Objective is to assess the activity of the combination of thalidomide and dexamethasone in patients with previously untreated multiple myeloma.

This study will examine the potential efficacy of thalidomide-dexamethasone in the treatment of patients with previously untreated multiple myeloma.

• Thalidomide is supplied as 50 mg capsules to be taken by mouth.
• Thalidomide 200 mg daily each evening at bedtime increasing by 100-200 mg increments (according to patient tolerability) every 4 weeks.

For elderly patients, or those with poor performance status or comorbid conditions which may affect tolerance of the thalidomide-dexamethasone combination, the initial dose may be reduced by 50-100 mg decrements and escalated weekly by 50-100 mg increments to tolerance. For patients who experience significant toxicity (> grade 2) or are otherwise unable to tolerate this drug combination, the dose will be reduced by 50-100 mg decrements. For some patients with > grade 2 toxicity, it may be necessary to hold the thalidomide dose until improvement of the side effect with subsequent resumption of the dose after dose reduction as outlined above.

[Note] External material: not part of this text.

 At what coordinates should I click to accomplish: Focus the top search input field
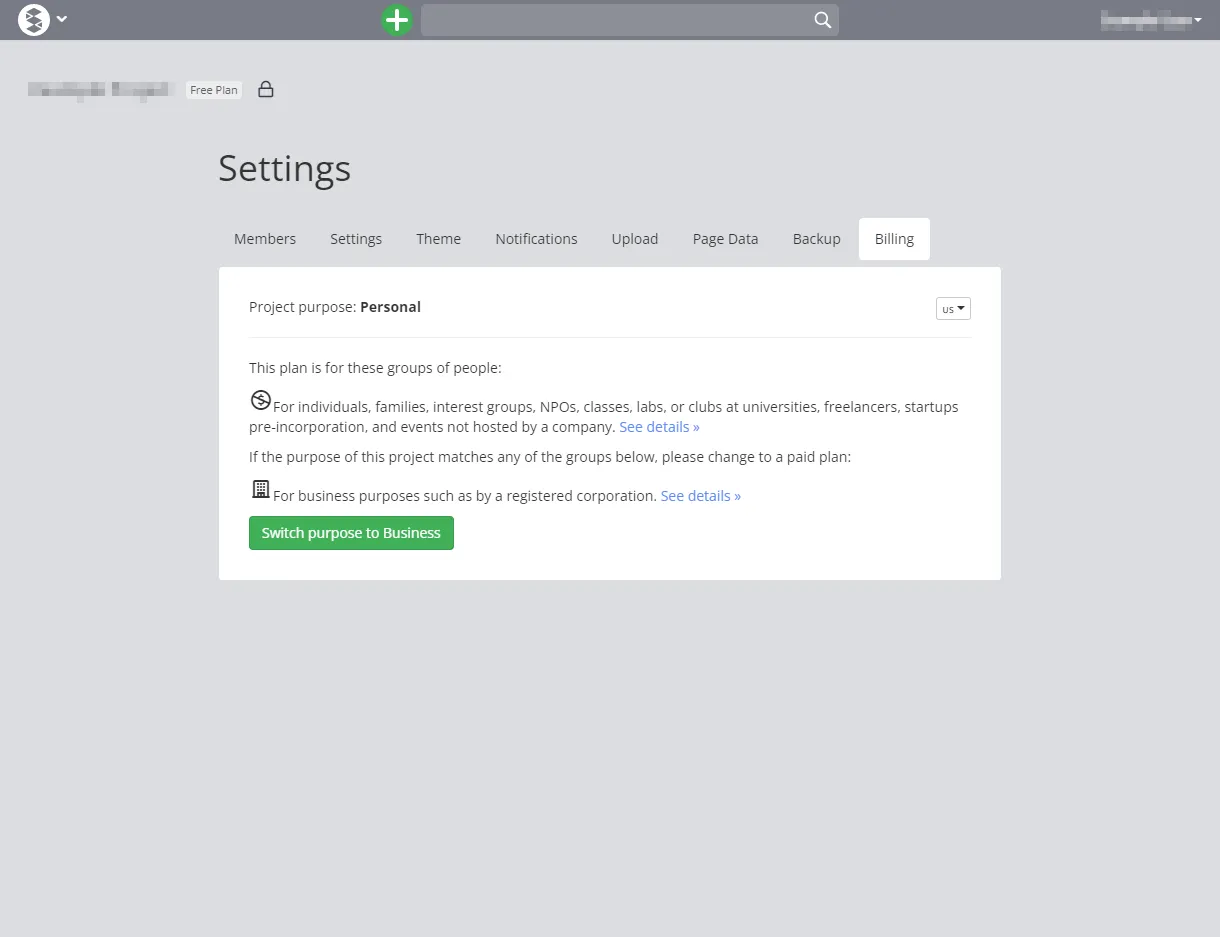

Dexamethasone 20mg/m2 each morning after breakfast on days 1-4, 9-12, 17-20, with a repeat cycle after a 1-2 week rest period. In case of partial remission, maintenance treatment with thalidomide alone will be continued for as long as remission is sustained at a dose free of side effects.

For patients achieving CR, consolidation with thalidomide-dexamethasone for 4-6 months followed by follow-up without maintenance treatment. No maximum trial period is planned.

At relapse patients may be reinitiated on the original thalidomide-pulse dexamethasone program and responding patients may be maintained on thalidomide alone (CR) or daily thalidomide and dexamethasone (days 1-4) until relapse.

Patients who experience significant toxicity (grade 2 or more) at any time during therapy will receive a lower dose after treatment is interrupted.

In an attempt to avoid deep venous thrombosis, all patients for whom anticoagulation is not contraindicated will be offered therapeutic anticoagulation (INR 1.5-2.5) with coumadin or therapeutic doses of low molecular weight heparin.

Patients must be willing to return for evaluation every 4 weeks since thalidomide may only be prescribed for 28 day intervals.

• Drug: Thalidomide
• Drug: Dexamethasone

• Previously untreated patients with symptomatic or progressive asymptomatic multiple myeloma. Criteria for progression among patients with asymptomatic disease include new lytic bone lesions, rise of serum myeloma protein to >5.0 gm/dl or fall of Hgb to <10.5 gm/dl.
• Overt infection or unexplained fever should be resolved before treatment or treated concurrently with antibiotics.
• Patients must provide written informed consent indicating that they are aware of the investigational nature of this study.
• Patients with idiopathic monoclonal gammopathy or stable asymptomatic myeloma are ineligible.
• Patients whose only prior therapy has been with local radiotherapy or alpha interferon are eligible.
• Patients treated with steroids in order to stabilize disease within 60 days prior to enrollment are eligible.
• Patients exposed to longer periods of high-dose glucocorticoid, or with any exposure to thalidomide or alkylating agent are ineligible.